The “depoliticization” of economic discourse is a political project aimed at foreclosing any viable alternative to capitalism. To empower workers and resist today’s exploitative capital order, we must revive the lost tradition of classical political economy.

NEW YORK – When seeking empathy for their financial woes, most people know better than to talk to an economist. To understand how the field gained a reputation for not caring about social-justice issues requires tracing the origins of the intellectual paradigm that dominates academia economics and public policy today.

In 1921, Maffeo Pantaleoni, widely recognized as one of the architects of today’s mainstream economic framework and a close collaborator of Italian economist and sociologist Vilfredo Pareto, expressed his disdain for the working class. “It is disgusting,” he wrote, “to witness the masses of workers that are drunk in all our cities.” The “notable increase of wages,” he observed, “was not accompanied by greater civilization so that the worker and his spouse live like pigs (porci) in their homes in order to waste the greatest part of their income in wine at the tavern.”

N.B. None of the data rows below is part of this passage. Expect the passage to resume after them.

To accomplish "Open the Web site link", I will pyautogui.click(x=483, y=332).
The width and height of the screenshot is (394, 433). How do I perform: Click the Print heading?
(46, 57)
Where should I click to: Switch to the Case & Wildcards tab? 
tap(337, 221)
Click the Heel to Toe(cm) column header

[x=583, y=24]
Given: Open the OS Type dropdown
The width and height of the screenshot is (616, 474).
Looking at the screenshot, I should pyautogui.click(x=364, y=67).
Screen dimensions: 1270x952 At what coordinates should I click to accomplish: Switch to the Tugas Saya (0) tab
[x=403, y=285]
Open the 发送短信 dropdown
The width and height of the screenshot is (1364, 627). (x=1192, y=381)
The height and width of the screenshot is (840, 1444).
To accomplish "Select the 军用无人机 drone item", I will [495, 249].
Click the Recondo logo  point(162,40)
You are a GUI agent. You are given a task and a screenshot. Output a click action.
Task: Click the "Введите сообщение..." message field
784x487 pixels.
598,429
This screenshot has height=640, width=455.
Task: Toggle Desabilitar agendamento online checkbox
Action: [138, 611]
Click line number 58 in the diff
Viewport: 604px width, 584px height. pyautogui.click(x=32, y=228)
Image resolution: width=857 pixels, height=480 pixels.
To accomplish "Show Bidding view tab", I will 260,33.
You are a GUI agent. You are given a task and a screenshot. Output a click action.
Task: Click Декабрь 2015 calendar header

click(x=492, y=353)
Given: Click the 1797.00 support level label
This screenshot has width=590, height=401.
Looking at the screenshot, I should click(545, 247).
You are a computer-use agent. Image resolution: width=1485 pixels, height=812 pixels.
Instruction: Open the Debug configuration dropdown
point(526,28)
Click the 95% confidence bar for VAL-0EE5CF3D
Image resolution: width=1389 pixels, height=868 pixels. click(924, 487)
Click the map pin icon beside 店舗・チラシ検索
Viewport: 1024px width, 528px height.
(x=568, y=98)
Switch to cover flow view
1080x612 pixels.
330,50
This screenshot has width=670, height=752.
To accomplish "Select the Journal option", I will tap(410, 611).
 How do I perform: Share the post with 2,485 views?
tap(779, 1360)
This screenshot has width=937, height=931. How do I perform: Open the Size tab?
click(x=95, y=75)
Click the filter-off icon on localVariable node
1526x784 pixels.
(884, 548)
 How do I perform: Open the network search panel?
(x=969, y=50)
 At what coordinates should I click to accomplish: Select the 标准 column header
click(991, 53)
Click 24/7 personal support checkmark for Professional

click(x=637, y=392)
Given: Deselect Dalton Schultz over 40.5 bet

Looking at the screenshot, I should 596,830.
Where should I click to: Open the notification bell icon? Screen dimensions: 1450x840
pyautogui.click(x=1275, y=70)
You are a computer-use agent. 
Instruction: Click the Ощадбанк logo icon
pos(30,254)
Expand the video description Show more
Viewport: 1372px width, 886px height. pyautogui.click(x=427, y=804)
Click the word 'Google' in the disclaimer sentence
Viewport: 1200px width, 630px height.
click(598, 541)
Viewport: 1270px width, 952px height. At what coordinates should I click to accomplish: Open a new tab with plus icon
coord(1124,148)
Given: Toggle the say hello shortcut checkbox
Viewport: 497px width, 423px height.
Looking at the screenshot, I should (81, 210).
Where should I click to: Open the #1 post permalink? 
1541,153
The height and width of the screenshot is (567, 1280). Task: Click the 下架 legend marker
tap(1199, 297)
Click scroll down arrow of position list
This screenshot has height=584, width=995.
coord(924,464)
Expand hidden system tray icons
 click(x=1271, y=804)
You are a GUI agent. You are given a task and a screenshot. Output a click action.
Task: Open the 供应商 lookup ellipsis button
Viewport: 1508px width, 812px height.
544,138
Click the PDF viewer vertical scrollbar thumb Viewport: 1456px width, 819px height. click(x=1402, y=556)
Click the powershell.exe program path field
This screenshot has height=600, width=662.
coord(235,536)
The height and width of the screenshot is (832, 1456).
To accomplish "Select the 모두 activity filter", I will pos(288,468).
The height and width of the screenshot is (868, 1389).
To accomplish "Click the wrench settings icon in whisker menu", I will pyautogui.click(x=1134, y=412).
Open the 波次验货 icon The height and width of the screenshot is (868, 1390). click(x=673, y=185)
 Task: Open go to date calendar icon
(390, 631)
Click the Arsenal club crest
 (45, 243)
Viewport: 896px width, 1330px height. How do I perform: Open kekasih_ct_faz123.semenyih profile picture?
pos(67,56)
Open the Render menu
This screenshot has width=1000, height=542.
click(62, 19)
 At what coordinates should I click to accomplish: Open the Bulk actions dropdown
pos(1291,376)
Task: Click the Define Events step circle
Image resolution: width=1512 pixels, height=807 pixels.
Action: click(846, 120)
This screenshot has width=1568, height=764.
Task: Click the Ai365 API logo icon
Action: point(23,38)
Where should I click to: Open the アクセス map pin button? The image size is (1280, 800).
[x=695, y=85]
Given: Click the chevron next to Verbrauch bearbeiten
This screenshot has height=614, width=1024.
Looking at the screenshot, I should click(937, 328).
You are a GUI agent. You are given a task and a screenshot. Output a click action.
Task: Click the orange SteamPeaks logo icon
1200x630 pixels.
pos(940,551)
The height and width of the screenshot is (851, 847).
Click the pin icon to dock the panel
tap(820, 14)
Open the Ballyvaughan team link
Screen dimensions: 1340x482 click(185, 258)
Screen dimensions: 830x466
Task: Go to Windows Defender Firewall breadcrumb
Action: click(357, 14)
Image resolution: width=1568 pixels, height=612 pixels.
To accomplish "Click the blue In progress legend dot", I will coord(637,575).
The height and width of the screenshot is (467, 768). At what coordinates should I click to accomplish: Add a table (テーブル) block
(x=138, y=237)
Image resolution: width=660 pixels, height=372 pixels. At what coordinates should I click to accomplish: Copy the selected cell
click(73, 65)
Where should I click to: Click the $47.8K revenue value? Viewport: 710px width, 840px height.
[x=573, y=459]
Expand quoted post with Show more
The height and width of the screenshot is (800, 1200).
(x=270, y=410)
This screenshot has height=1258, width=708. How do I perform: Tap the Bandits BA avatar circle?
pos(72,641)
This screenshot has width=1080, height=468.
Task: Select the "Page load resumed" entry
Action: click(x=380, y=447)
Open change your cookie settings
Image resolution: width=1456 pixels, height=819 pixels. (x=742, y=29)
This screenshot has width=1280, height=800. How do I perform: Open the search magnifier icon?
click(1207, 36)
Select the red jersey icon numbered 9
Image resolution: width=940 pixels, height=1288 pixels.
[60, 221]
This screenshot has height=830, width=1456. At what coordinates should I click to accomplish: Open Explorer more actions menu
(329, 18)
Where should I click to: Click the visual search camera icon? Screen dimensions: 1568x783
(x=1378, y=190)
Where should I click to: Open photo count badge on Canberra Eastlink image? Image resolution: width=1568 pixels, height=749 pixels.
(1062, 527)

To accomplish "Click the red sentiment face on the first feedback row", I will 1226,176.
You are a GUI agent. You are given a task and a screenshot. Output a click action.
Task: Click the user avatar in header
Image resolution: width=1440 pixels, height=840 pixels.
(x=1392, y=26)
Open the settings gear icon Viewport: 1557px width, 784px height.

Horrified at the thought of workers gaining economic rights, Pantaleoni felt an urgent need to help fix what he perceived as a world descending into chaos. World War I had led many European citizens to demand a complete overhaul of their capitalist economies. They sought to replace exploitative structures with emancipated work and prioritize public service and production for use over profit-driven output. During Italy’s so-called Red Years (1919-20), citizens challenged established social hierarchies in unprecedented ways. Peasants collectively managed agriculture through assemblies and cooperatives, while workers took over factories and managed production through councils. These gatherings were widely viewed as the institutional basis for economic democracy.